I can now proudly say that I have finished the initial draft of Developer Hegemony.  Currently, it weighs in at a robust 376 pages that contain my blood, sweat, and tears.

Digitally speaking, anyway.

I haven’t yet published the preview of it because I want to give the people I interviewed a chance to peruse the draft before I make their words available.  But I promise that you’ll have a chance to read in its entirety soon.

I have a lot more coming on that front as well, including the announcement of a launch date, so stay tuned.

I mention completing the book because this should leave me with more time and material to post here on DaedTech.  I’ve mostly cross posted from the other blogs I write for of late, but look for an uptick in posts here.

Alongside that change, I’m going to be shuffling some other things around in my life as well, and changing my focus somewhat in the coming months.  I’ll get to all of this later, but for now, suffice it to say that I plan to post more about the suboptimal current state of the corporate entity and what I believe we can do about it.

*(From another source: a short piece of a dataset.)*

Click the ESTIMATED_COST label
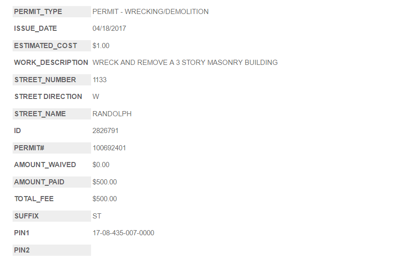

And, I’ll start that tonight, with a theme that I wanted to address but didn’t fit particularly well in the book itself.  I’m talking about all of the ways that the corporation has come to simulate a sort of parental/teacher hybrid for adults.

Caveats

Before I go too far, I want to say that I’m not intending to serve up a blistering critique of society, per se.  I feel more philosophical and observational about this.

In other words, think less “this is all so stupid and people are sheep” and more “how and why did we get to this place?”

I understand the how, to some degree.  I think, anyway.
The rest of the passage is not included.